These scripts will help you create an edX course whose video and subtitle assets reside locally, for example, on a DVD.
You might want this if, for example, you're trying to use the course in a location whose Internet connection doesn't support streaming video.
Note, this only "localizes" the video and subtitles. It expects that the rest of the course will be served through the edX platform as usual.
Because I'm lazy, this uses all four major scripting languages -- shell, Ruby, Python, and Perl. Deal with it. You therefore need:
- bash
- Ruby 1.9+ (
ruby -v
to check) - The Nokogiri gem (
gem list nokogiri
to see if you have it;gem install nokogiri
, possibly as root, if you don't) - Perl, any version >=5 (
perl -v
to check) - The youtube-dl Python script (which in turn relies on Python 2.6+;
python --version
to check) - Comfort using shell scripts and other power tools, and a standard
god-fearing Unix environment with the usual command-line utilities
available (
find
, etc). No GUI here. If step 1 below looks alien to you, stop and get help.
There are three main sets of steps:
- Modify the course definition (XML) to point to videos locally rather than on YouTube
- Download the actual videos from YouTube
- Run a local Web server to serve those videos from local storage when you open the course
The first set of steps modifies the XML files exported by Studio to
point to local copies of the videos and video transcript (.srt) files.
As a side effect, it also converts the XML markup in the .xml
files describing video assets to use what appears to be the newer XML schema exported by Studio. (At the end of this file are the details of what this means.)
- Install the contents of this repo in a directory of your choice, which we'll refer to as
$BUNDLE_PATH
henceforth. - Export your edX course from Studio as a tar archive, un-gzip it, and change into its
toplevel directory. You should see subdirectories
video
anddrafts
in particular. - From within the toplevel directory of the course export, run this command:
find video drafts/video -name '*.xml' | xargs ruby $BUNDLE_PATH/edx-localize.rb
If all goes well, run the following command to delete the backup files:
find video drafts/video -name '*.bak' -delete
Tar up the course directory and re-import it into Studio.
You should now have a course that can be deployed as usual (on Edge or wherever) but expects to find all its videos on a web server listening on localhost:8000
.
The next set of steps downloads the actual videos from YouTube. This could take a long time to run, since it will download '''every video in your course''' to local storage:
- Make sure
youtube-dl
is in your$PATH
. - From the toplevel directory of the exported course, run
./download-videos.sh
. This will attempt to create a new subdirectorymp4/
and download all the videos into it. It will take a long time.
Finally, change to the mp4
directory (or wherever you moved all the
downloaded videos to) and run either ruby -run -ehttpd . -p8000
or if
you prefer python -m SimpleHTTPServer 8000
. Either will run a static
HTTP server on port 8000.
You'd better be running a firewall so that the only access to this webserver is from localhost. If you prefer a different one-line web server, here's a whole list of them.

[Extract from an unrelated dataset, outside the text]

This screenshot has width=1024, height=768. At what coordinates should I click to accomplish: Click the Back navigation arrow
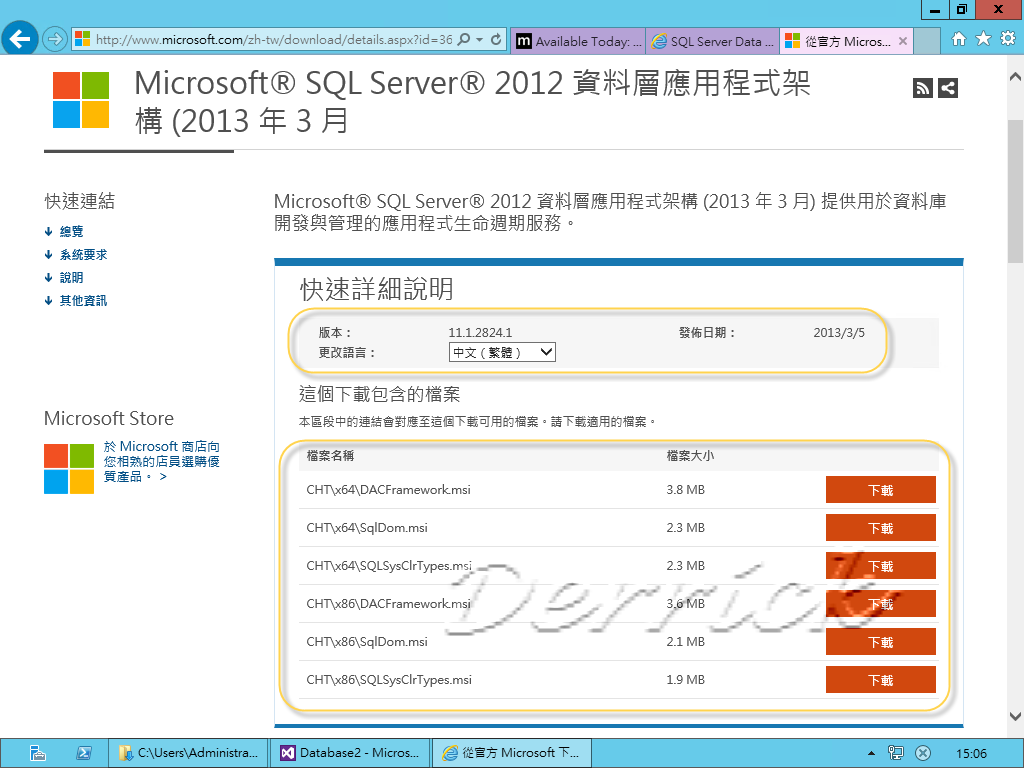click(x=20, y=37)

Especially for older courses that predate Studio authoring, the video tags sometimes look like this (newlines added for clarity):
<video display_name="Video (5:59)"
download_track="true"
download_video="true"
source="http://s3.amazonaws.com/BESTech/CS169/download/CS169_v13_w1l1s2.mp4"
track="http://s3.amazonaws.com/BESTech/CS169/srt/CS169_v13_w1l1s2.srt"
youtube="1.00:ifajo-fiRXo"
youtube_id_1_0="ifajo-fiRXo">
<track src="http://s3.amazonaws.com/BESTech/CS169/srt/CS169_v13_w1l1s2.srt"/>
</video>
As best I can tell, the source
attribute identifies the video file and the track
attribute (if present) identifies the transcript file. I don't know why there is sometimes a redundant <track>
element and sometimes not.
When a video file is inserted via Studio, the exported markup looks like this--the html5_sources
attribute appears to be an XML-escaped list of video source files (though I've yet to see an example where the list has more than 1 element), the sub
attribute appears to be the root filename, the youtube
element is gone, the youtube_id_1_0
element is present but empty, and the track
attribute has been removed in favor of leaving only the <track>
element:
<video
display_name="Video"
download_track="true"
download_video="true"
html5_sources="["http://localhost:8000/ifajo-fiRXo.mp4"]"
source=""
sub="ifajo-fiRXo"
track="http://localhost:8000/CS169_v13_w1l1s2.srt"
youtube_id_1_0="">
<source src="http://localhost:8000/ifajo-fiRXo.mp4"/>
<track src="http://localhost:8000/CS169_v13_w1l1s2.srt"/>
</video>
The edx-localize.rb
script uses Nokogiri to perform this simple transformation.